Tytuł wpisu w pamiętniku odchudzania:
Daję radę...


Trzymam się ;) ograniczyłam się z tym całym dziadostwem które mnie gubiło... Staram się pić więcej wody bo wiem że piję jej za mało. Jednak już powoli, powolutku się do niej znów przyzwyczajam. 

Święta coraz bliżej :-) pozostało tylko dokupić parę drobiazgów... już się nie mogę doczekać tych wolnych dni... Może uda mi się nareszcie porządnie wypocząć.

Ostatnio wieczory spędzam z książką, a raczej wersją elektroniczną :-) ściągam książki namiętnie i przed snem zawsze sobie troszkę poczytam... Może coś polecicie? Coś co czyta się szybko, przyjemnie, z dreszczykiem emocji...

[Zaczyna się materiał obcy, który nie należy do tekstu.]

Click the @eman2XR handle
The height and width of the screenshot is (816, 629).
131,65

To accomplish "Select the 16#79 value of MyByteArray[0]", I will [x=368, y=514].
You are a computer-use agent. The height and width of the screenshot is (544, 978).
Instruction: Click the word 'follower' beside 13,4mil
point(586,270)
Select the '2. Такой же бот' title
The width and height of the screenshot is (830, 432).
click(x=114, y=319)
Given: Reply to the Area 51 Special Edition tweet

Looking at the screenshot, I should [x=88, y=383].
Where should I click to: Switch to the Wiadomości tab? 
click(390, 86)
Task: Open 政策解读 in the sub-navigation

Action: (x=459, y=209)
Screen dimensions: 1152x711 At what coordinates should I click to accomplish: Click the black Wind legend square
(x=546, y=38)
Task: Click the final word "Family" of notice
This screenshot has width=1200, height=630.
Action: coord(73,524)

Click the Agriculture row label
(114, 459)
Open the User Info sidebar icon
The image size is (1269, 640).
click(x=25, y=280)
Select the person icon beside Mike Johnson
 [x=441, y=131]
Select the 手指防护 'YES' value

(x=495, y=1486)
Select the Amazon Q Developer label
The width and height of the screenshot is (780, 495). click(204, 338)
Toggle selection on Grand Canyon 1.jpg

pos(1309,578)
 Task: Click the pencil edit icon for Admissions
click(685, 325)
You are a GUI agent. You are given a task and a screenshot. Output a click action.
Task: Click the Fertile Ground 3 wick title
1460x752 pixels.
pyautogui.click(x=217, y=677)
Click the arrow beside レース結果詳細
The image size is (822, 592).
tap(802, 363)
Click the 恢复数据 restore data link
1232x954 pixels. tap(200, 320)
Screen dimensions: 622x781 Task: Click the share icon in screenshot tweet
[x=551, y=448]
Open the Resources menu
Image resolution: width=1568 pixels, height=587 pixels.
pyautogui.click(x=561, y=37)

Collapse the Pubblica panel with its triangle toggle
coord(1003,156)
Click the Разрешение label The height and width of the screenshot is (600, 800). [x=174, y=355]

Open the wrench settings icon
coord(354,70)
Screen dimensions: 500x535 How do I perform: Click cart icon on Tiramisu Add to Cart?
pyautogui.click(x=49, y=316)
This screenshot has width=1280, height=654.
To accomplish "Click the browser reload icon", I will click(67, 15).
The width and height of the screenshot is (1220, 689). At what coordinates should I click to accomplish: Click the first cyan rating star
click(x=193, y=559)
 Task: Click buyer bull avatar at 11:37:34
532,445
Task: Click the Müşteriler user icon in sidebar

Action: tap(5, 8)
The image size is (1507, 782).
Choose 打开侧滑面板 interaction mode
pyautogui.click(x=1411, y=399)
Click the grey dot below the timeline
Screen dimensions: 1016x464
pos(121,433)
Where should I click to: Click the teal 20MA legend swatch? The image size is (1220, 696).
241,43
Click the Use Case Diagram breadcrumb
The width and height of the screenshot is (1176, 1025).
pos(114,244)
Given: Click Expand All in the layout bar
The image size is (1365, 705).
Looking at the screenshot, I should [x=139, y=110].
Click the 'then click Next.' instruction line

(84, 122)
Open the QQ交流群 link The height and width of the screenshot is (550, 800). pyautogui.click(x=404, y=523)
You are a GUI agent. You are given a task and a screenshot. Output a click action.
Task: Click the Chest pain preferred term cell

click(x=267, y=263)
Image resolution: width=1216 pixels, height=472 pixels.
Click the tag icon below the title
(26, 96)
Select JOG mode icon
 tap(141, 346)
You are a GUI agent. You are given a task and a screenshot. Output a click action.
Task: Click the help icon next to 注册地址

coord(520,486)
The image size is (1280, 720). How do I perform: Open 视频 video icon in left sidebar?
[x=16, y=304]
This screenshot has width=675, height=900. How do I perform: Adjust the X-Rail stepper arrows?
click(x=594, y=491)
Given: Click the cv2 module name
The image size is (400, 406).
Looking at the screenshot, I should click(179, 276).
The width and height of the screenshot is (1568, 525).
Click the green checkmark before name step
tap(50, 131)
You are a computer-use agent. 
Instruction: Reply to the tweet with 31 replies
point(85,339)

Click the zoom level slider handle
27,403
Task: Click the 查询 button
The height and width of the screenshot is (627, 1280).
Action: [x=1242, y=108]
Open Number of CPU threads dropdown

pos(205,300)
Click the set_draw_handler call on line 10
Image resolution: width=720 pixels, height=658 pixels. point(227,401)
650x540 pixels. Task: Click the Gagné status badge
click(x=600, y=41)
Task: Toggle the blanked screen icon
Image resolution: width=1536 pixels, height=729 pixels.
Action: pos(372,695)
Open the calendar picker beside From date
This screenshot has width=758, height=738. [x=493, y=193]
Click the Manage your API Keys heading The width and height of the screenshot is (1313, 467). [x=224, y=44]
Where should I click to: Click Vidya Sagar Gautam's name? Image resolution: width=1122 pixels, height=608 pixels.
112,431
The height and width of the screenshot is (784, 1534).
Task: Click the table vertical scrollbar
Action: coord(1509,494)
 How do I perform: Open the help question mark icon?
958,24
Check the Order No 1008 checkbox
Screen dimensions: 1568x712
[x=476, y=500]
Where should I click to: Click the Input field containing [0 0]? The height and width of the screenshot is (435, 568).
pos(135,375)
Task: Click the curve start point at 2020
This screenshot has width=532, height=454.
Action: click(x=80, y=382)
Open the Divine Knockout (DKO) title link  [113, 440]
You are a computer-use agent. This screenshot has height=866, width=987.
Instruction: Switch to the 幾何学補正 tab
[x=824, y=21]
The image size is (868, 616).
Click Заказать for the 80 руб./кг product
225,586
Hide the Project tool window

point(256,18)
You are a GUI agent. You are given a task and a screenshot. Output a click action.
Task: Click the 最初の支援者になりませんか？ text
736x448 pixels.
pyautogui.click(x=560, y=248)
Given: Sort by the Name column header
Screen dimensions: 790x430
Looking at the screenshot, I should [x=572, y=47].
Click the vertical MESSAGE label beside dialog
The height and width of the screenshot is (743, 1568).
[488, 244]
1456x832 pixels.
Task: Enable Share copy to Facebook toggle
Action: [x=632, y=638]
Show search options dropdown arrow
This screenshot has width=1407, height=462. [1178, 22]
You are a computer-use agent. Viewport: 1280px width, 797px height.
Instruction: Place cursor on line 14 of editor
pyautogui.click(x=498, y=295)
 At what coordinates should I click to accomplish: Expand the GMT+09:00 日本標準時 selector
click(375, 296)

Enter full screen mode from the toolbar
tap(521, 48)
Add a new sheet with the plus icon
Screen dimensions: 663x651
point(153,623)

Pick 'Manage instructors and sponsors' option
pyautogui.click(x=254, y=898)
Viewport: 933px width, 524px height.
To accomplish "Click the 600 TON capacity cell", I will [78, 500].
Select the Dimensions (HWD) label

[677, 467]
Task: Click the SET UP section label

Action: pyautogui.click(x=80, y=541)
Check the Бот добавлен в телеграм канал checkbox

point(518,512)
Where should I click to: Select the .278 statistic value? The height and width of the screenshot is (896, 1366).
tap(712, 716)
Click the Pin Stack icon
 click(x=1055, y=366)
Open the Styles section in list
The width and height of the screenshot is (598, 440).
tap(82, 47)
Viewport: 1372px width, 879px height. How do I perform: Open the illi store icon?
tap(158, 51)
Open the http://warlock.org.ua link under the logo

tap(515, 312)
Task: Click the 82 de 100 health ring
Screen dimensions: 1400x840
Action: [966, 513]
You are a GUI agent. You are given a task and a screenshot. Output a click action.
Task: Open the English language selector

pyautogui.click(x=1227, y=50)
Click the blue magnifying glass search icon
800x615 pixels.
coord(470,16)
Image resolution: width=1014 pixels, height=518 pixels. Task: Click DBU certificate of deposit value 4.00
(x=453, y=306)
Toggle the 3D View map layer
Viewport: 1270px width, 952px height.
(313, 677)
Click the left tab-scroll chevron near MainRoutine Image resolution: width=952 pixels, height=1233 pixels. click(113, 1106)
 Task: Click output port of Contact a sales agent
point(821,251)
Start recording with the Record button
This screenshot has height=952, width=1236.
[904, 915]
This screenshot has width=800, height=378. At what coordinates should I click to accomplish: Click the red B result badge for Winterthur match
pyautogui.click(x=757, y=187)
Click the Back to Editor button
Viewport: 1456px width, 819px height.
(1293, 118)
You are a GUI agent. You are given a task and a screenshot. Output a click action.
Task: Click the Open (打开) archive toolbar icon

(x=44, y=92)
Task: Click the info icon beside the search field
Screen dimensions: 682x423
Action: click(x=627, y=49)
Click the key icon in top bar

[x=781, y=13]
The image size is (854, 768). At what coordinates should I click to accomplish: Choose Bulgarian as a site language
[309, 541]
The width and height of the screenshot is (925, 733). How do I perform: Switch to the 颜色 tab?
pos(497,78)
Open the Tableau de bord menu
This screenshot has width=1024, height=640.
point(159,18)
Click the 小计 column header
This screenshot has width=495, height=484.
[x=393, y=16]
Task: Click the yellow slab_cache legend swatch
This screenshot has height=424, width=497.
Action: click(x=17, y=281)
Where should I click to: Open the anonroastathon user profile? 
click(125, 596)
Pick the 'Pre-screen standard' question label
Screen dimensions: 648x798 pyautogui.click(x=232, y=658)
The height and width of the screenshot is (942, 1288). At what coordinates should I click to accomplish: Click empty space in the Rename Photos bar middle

Ostatnio taka popularna jest DZIEWCZYNA Z POCIĄGU - powiem tak, taki szał dzikich ciał był na temat tej książki wiec skusiłam się w Empiku i kupiłam książkę. Mnie tam dooopy nie urwało z wrażenia, fakt - czyta się przyjemnie i szybko ale spodziewałam się naprawdę takiego BUM a niestety mnie to nie dopadło.

Bardziej przypadła mi ostatnio książka pt. ''STIGMATA'' :-) , obecnie kończę czytać ''URATUJ MNIE'' i właśnie jak skończę to już dalej nie mam pomysłu. Wszystkie GREY'E, CROSS'Y już przeczytałam (cwaniak)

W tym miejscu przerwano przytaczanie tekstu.